たんぽぽの里では、多頭飼育崩壊の猫たちをレスキューすると、全頭で以下の初期医療を行います。

多頭飼育崩壊でレスキューした猫たち

 

ノミ・ダニ駆除 内部寄生虫駆除

身体検査 血液検査 ウイルス検査(FIV、FeLV(猫白血病ウイルス))

混合ワクチン マイクロチップ

全身シャンプー 避妊去勢手術

 

レスキューした猫たちの状態を把握し、必要があれば追加検査・処置をするためには、レスキューした当日あるいは数日以内に行うことがほとんどです。

 

この初期医療の中でも重要な検査の1つがウイルス検査です。同居していたとしても感染している猫と感染していない猫がいるため、シェルター内でも陽性猫群と陰性猫群でお部屋を分けて、過ごしてもらうためです。

 

また、陽性猫の場合、一定期間を空けてからの再検査、さらにはPCR検査を行っています。

 

 

たんぽぽの里のシェルターでは、群管理としているため、多頭飼育崩壊でFIV陽性の猫さんたちは、専用のお部屋で過ごしてもらっています。
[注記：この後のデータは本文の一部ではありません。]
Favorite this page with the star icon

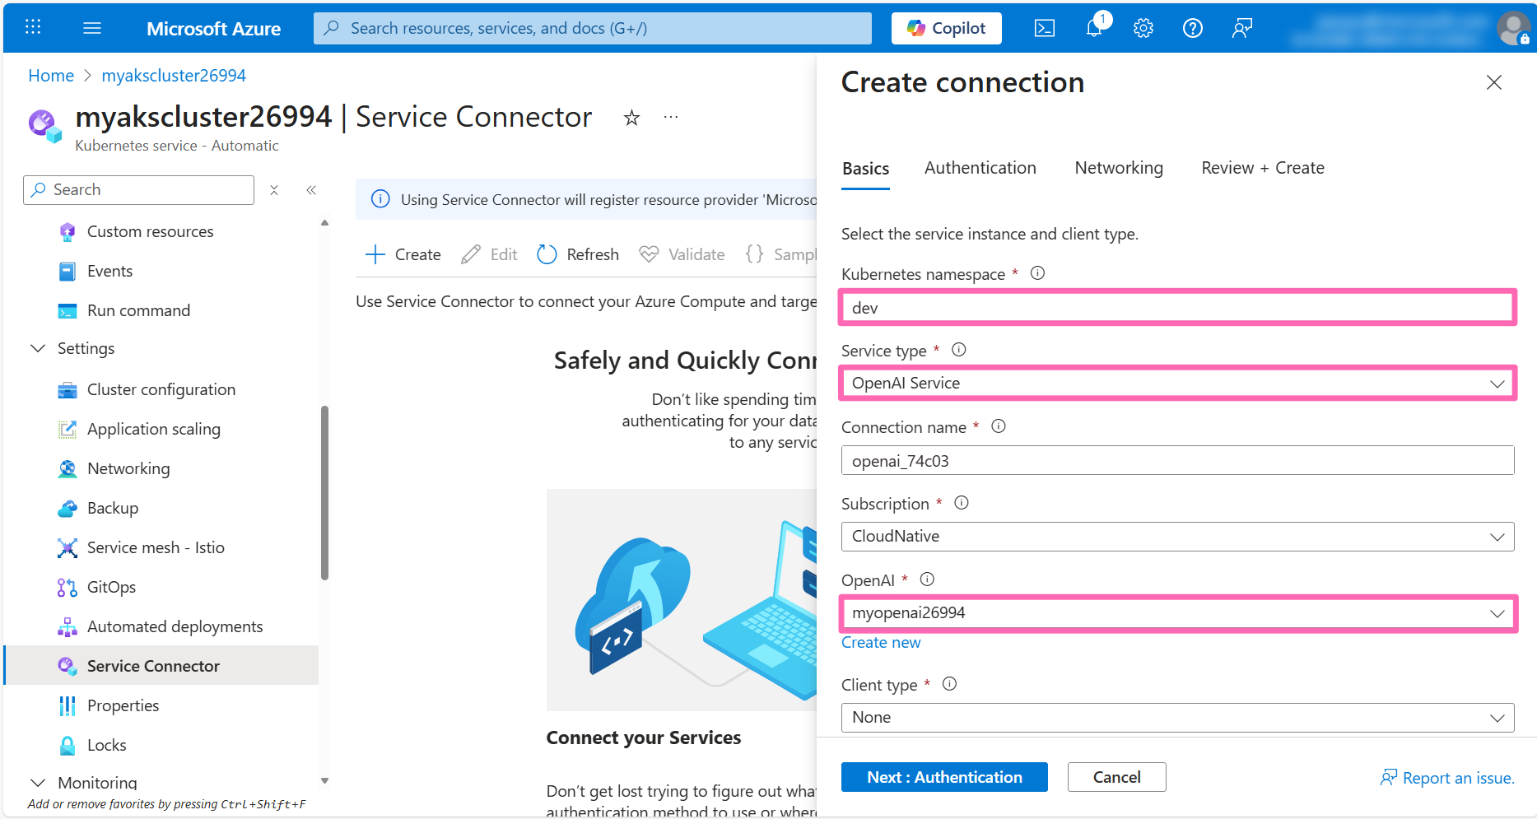(x=631, y=118)
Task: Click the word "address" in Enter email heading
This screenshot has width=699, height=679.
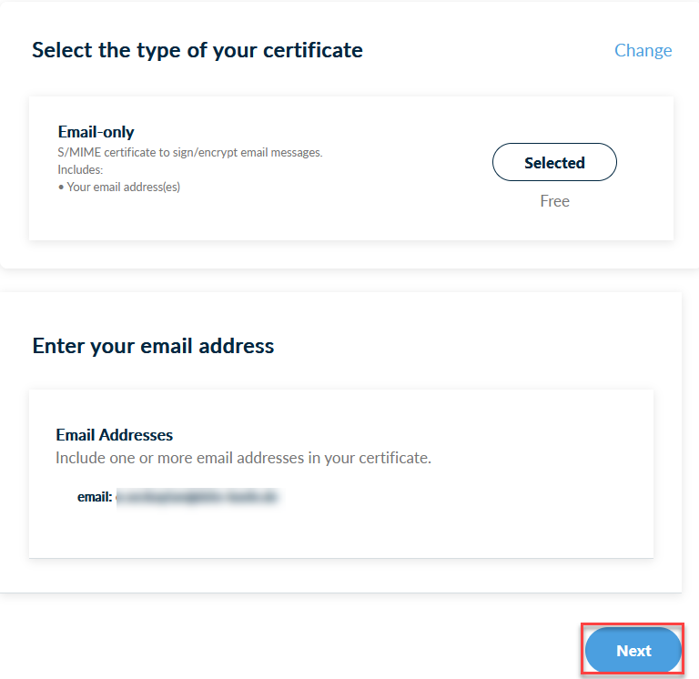Action: point(237,346)
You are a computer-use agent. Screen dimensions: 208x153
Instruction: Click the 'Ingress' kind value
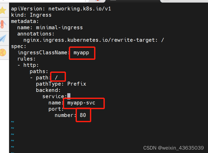pyautogui.click(x=40, y=15)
ただ、多頭飼育崩壊の場合、一斉にFIV陽性の猫たちが増えるので、シェルター内でも過密な状況となってしまいます。

 

そのため、少しでも隠れる場所や高さに変化を与えて、猫さんたちのストレス緩和に努めています。一方で、FIV陽性と猫さんたちは、陰性の猫さんたちに比べて、譲渡のお声がかかりにくいのも実情です。シェルターで過ごす期間が長くなってしまう課題もあり、多頭飼育崩壊+FIV感染は、保護団体にとって大きな難題の1つとなっています。

 

グリコちゃん FIV陽性

 

次回の新着情報では、FIV陽性猫たちを発症しないためにどのようにストレスを回避させたらよいか、FIV陽性猫と一緒に暮らす方法について、ご説明いたします。

 

【参考文献】

・Colleran EJ: Feline Retrovirus Updates. Atlantic Coast Veterinary Conference 2017.

・Yuki Nakamura, et al: An updated nation-wide epidemiological survey of feline immunodeficiency virus (FIV) infection in Japan: J Vet Med Sci.2010 Aug;72(8):1051-6.

・Ravi M, Wobeser GA, Taylor SM, et al: Naturally acquired feline immunodeficiency virus (FIV) infection in cats from western Canada: Prevalence, disease associations, and survival analysis. Can Vet J 2010 Vol 51 (3) pp. 271-276.